The government may allow pensioners to withdraw contributions to the NPS with a higher limit.
Retirees must soon contribute their entire lifetime to use their pension fund money to meet their family emergencies or to invest in instruments that provide good returns. Will be allowed to withdraw.
Sources in the government said that the pension regulator, Pension Fund Regulatory and Development Authority (PFRDA) is considering coming up with a better option for customers of the National Pension System (NPS). Under this, they will be able to withdraw all their money at one time if the pension is a corpus of up to 5 lakh rupees.
Currently, there is a limit of 2 lakh rupees, in which an NPS customer can withdraw full money.
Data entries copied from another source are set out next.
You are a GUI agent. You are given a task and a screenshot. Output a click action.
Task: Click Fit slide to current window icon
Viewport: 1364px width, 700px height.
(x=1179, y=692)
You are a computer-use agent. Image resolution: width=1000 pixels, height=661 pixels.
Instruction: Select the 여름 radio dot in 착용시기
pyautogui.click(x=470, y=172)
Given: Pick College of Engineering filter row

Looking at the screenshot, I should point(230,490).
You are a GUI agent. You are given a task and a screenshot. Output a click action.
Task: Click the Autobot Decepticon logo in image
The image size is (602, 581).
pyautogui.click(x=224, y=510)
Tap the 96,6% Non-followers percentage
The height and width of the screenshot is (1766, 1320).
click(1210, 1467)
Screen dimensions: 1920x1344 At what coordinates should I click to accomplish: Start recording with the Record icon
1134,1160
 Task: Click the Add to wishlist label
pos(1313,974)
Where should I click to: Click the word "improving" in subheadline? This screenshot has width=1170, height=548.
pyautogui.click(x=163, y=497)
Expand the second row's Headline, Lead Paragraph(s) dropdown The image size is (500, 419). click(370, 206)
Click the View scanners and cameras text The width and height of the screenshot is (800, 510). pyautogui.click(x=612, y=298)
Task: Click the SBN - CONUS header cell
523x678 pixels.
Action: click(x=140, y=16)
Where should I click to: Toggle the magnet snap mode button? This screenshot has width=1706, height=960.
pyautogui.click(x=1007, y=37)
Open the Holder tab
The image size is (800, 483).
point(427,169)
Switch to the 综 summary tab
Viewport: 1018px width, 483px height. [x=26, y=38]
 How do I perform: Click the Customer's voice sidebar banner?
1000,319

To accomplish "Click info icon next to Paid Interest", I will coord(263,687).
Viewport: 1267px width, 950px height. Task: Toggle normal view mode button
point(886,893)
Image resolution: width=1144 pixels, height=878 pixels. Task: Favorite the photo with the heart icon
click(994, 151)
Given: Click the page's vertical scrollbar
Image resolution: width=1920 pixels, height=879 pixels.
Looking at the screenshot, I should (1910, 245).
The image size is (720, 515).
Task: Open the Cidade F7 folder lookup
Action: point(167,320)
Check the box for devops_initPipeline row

Beyond this limit, currently only 60 percent of the pension amount can be withdrawn, while 40 percent of the contribution is compulsorily placed in an annuity approved by the government.
Sources said that the plan is to increase the limit to Rs 5 lakh which will provide better liquidity to the customers of a certain segment.
Also, in a fund of Rs 5 lakh, the regular pension amount would be very insignificant to provide any significant income to the shareholders for life.
However, even with the changed withdrawal scheme, PFRDA is expected to provide an option to keep a portion of the pension amount of the customers for investment in annuities or for investment by pension fund managers.
The changes are being considered as a result of an annual average of about 5.5 percent annuity. With inflation and income tax on pension accumulation, the return for annuity to customers falls into negative territory. Will give converted customers broad options to increase returns on their lifetime contribution.